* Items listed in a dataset
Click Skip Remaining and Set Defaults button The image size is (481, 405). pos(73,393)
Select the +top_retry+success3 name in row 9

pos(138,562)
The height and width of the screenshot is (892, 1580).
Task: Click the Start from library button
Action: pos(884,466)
---
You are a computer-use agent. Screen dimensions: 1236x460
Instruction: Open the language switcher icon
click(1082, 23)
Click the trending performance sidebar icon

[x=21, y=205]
---
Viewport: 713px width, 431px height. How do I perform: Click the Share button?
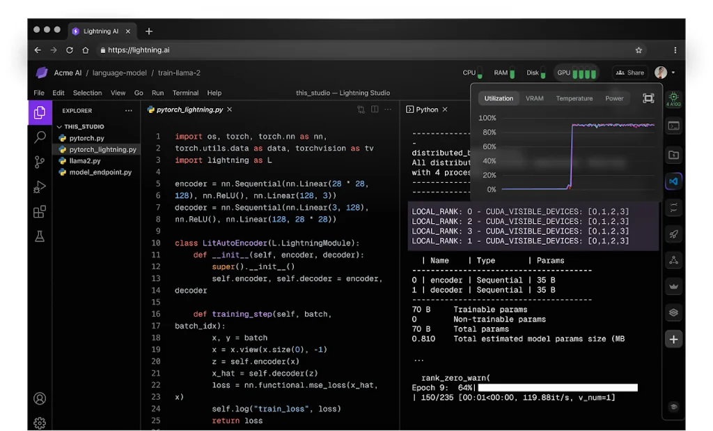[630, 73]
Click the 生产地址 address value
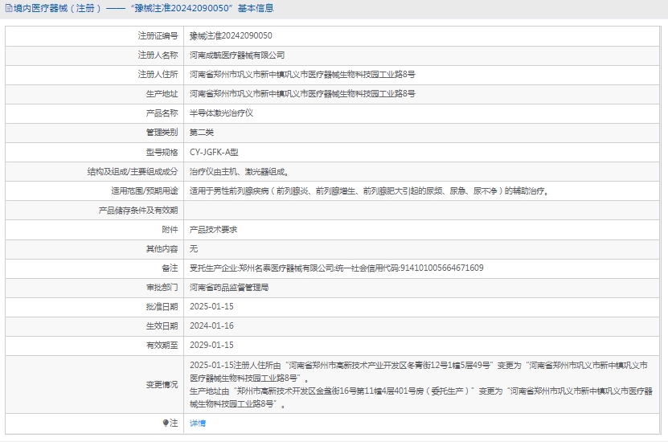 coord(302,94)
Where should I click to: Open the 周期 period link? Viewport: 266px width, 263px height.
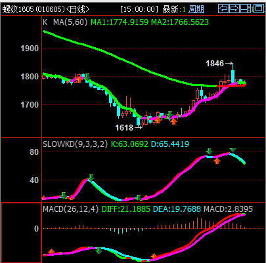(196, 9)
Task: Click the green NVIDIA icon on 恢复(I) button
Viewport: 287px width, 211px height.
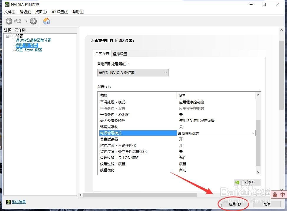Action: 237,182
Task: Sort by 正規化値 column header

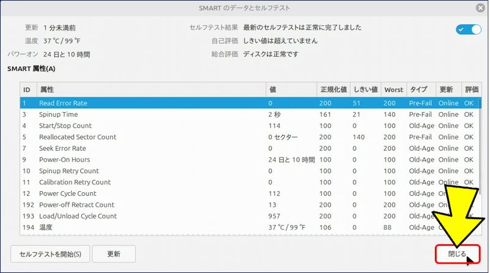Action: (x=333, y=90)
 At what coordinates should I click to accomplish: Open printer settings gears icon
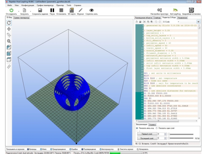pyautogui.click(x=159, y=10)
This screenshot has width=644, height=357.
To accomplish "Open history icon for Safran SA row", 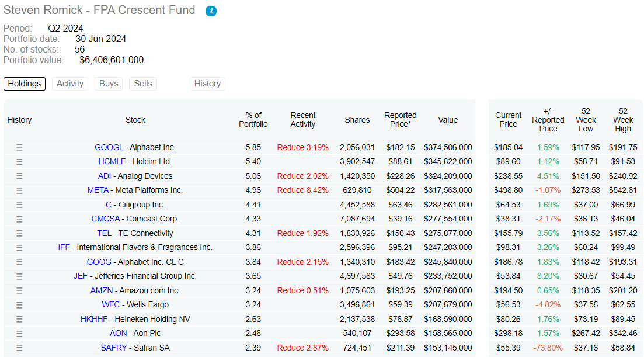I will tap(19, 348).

* WORK TO COMPLETE
Pick out each line of the material above that contains the word "Viewport", and copy those lines. Case counts.

* COMPLETE RESPONSE
Viewport: 713px width, 431px height. How do I perform: Click the Share button?
Where should I click to: Open the 周期 period link? Viewport: 266px width, 263px height.
Viewport: 287px width, 211px height.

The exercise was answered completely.